The RWHT+P for an improved lossless multiresolution coding
Olivier Deforges (IETR / INSA Rennes, France); Marie Babel (IETR / INSA Rennes, France); Jean Motsch (IETR / Saint-Cyr, France)
This paper presents a full multiresolution lossless coding method, with advanced semantic scalability. In particular, a reversible form of the usual Walsh Hadamard Transform (RWHT) is first introduced as an alternative to standard lossless transform. A pyramidal representation and decomposition schemes involving this basic transform are then proposed. Significant improvements are obtained using two additional concepts: the `locally adaptive resolution" through a quadtree representation and a prediction step. The given experimental results show that the proposed RWHT+P achieves excellent performances compared to state-of-the-art.
Scan-Based Compression of 3D Mesh Sequences With Geometry Compensation
Yasmine Boulfani (I3S-CNRS-UNSA, France); Marc Antonini (I3S-CNRS, France)
We introduce in this paper a new compression process to encode the geometry of 3D mesh sequences (with a fixed connectivity). The proposed method uses a scan-based wavelet transform with an original approach which consists to compensate the geometry displacements of the mesh sequence. The proposed coder is based on temporal lifting scheme and bit allocation using statistical models for the probability densities of the temporal wavelet coefficients. Then, scalar quantization and entropy coding are used to encode the quantized subbands and the geometry displacement vectors. The resulting compression scheme shows that good coding performances are obtained when the compensation of the geometry is done on the whole sequence, which requires large memory. Furthermore, we showed that when low memory scan-based compression is done, the performances of the encoder approach the ones obtained when the whole sequence is known. Also, simulation results show that the proposed algorithm provides better compression performances than some state of the art coders.

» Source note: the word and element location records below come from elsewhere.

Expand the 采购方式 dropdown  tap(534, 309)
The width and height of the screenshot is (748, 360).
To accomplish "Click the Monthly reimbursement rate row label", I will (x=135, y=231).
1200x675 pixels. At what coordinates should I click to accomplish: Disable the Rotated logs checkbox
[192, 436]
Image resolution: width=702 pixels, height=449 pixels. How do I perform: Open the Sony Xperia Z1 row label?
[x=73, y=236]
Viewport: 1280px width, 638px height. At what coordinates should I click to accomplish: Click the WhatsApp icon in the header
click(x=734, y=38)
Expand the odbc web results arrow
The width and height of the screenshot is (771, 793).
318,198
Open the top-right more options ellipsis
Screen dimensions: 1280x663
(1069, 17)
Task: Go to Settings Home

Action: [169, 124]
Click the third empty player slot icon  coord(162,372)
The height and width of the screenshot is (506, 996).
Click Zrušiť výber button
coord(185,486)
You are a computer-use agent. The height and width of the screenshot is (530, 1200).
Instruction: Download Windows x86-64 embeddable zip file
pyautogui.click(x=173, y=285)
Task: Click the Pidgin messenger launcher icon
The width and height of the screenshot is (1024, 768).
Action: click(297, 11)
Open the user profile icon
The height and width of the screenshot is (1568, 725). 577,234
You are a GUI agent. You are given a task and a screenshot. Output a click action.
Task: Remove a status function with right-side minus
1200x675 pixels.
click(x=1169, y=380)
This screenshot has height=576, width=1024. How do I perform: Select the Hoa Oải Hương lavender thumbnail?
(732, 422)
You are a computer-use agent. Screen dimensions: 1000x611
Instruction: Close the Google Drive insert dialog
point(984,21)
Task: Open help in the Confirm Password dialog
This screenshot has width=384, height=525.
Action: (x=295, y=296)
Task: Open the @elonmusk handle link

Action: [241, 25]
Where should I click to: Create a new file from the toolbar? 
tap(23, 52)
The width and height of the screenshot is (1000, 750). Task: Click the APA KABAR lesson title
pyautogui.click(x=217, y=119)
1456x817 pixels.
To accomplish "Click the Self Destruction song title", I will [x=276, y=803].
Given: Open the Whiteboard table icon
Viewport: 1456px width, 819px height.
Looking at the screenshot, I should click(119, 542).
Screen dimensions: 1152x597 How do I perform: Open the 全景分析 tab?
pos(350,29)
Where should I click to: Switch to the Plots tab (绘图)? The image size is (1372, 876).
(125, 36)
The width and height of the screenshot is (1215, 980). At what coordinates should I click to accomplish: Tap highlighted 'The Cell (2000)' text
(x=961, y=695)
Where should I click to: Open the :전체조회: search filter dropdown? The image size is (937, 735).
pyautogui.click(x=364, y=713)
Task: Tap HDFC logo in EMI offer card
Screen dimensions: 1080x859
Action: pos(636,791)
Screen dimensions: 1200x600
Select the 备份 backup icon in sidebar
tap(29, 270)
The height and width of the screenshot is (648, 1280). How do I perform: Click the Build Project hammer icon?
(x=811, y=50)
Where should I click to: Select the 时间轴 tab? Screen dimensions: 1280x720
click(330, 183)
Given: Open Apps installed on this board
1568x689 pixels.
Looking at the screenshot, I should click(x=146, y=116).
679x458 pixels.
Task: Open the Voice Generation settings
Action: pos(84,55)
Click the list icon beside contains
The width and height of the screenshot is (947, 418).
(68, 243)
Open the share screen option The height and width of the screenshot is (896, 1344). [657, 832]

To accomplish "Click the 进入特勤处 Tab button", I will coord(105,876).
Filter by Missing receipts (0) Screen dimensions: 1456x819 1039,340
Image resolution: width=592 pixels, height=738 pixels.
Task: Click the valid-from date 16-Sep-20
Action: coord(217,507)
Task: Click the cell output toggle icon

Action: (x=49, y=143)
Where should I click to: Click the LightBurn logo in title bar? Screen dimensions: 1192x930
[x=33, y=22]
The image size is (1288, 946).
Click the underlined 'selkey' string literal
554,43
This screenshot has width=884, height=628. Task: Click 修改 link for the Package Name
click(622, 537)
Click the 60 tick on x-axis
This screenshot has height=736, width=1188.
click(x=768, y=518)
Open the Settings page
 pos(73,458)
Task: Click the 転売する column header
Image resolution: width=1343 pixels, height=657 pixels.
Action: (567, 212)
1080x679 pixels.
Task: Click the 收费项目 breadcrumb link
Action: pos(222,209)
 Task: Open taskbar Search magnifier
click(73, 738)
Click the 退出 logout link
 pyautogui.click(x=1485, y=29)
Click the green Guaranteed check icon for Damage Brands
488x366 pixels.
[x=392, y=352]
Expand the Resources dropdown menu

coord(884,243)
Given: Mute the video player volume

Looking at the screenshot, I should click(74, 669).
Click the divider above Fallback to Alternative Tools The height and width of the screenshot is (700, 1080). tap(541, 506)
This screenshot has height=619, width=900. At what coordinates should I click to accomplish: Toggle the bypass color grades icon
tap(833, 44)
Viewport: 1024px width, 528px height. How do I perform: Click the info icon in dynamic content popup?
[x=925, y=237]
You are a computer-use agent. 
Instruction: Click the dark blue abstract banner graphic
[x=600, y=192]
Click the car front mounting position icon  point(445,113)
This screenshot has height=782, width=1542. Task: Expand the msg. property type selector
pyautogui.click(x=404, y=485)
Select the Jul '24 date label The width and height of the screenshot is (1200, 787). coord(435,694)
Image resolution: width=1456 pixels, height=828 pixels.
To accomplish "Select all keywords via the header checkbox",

An analytical Gamma mixture based rate-distortion model for lattice vector quantization
Ludovic Guillemot (Université Henri Poincaré Nancy 1, France)
Here we propose a new blockwise Rate-Distortion (R-D) model dedicated to lattice vector quantization (LVQ) of sparse and structured signals. We first show that the clustering properties leads to a distribution of the norm La of source vectors close to a mixture of Gamma density. From this issue, we derive the joint distribution of vectors as a mixture of multidimensional generalized gaussian densities. This data modelling not only allows us to compute more accurate analytical R-D model for LVQ but provides a new theoretical framework to the design of codebooks better suited to data like dead zone LVQ.